=== Data extract ===

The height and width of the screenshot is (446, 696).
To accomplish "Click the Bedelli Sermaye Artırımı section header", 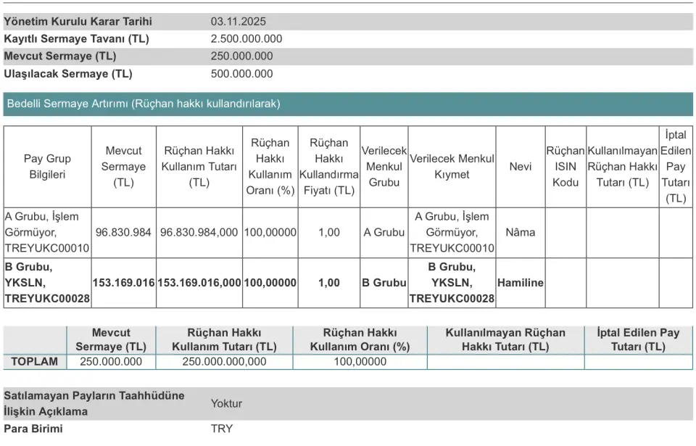I will [x=144, y=104].
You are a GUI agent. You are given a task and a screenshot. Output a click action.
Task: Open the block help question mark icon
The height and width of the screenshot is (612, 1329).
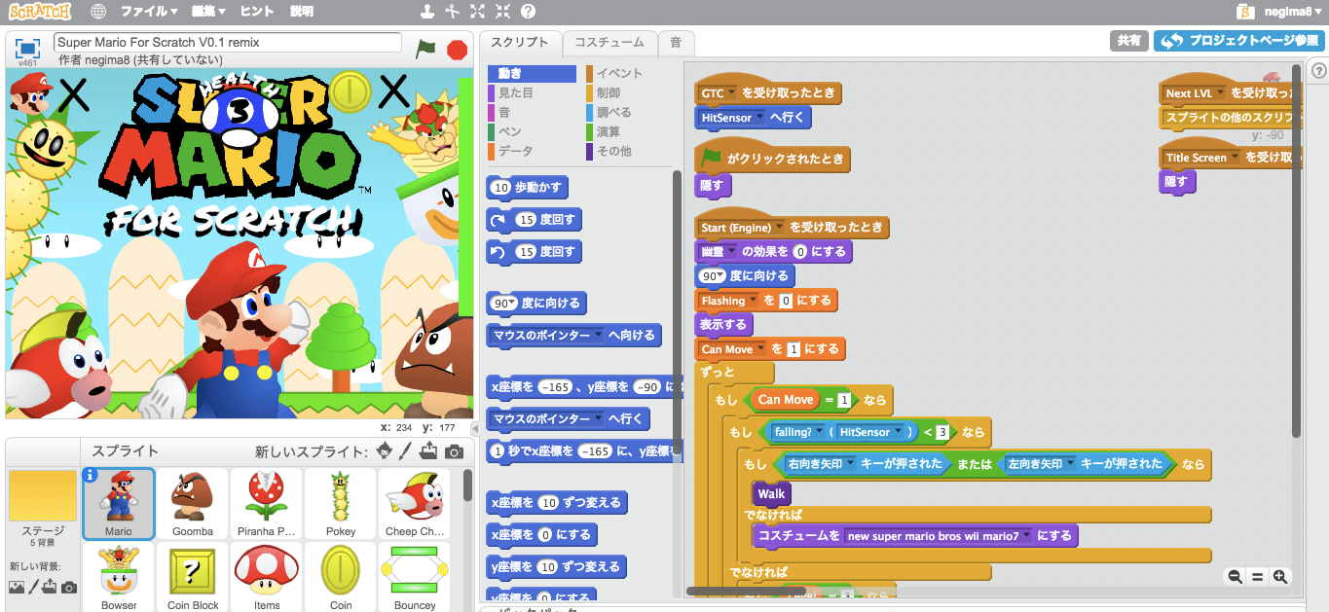[x=528, y=13]
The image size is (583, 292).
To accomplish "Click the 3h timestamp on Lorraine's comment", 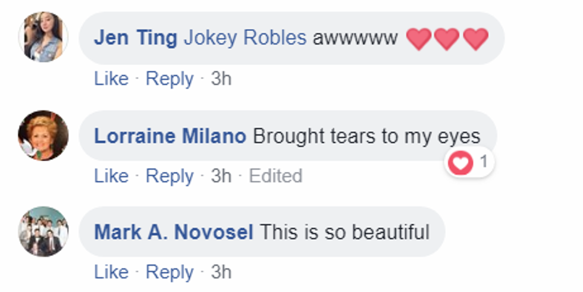I will click(221, 176).
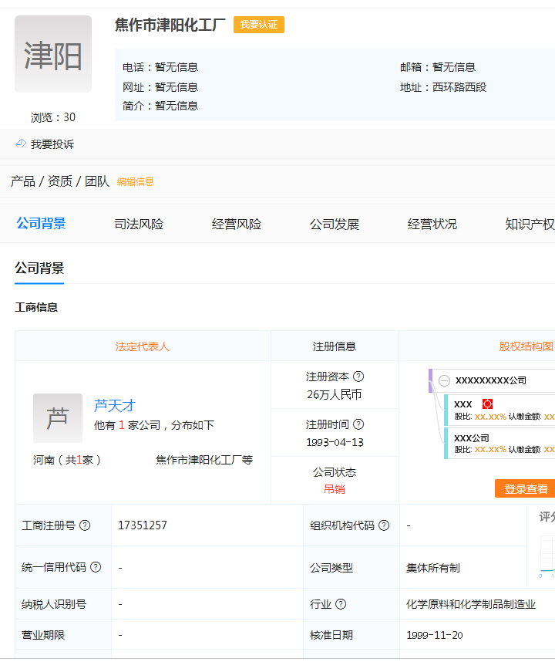555x662 pixels.
Task: Switch to the 经营风险 tab
Action: tap(237, 225)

===

◆ **Exercise directions**
Both boundary lines included, write out word for word only the lines above from the one containing "You are a GUI" to the one containing "The image size is (583, 292).", leaving out any pictures.

◆ **Response for this exercise**
You are a GUI agent. You are given a task and a screenshot. Output a click action.
Task: Open the block help question mark icon
The height and width of the screenshot is (612, 1329).
[x=528, y=13]
The image size is (583, 292).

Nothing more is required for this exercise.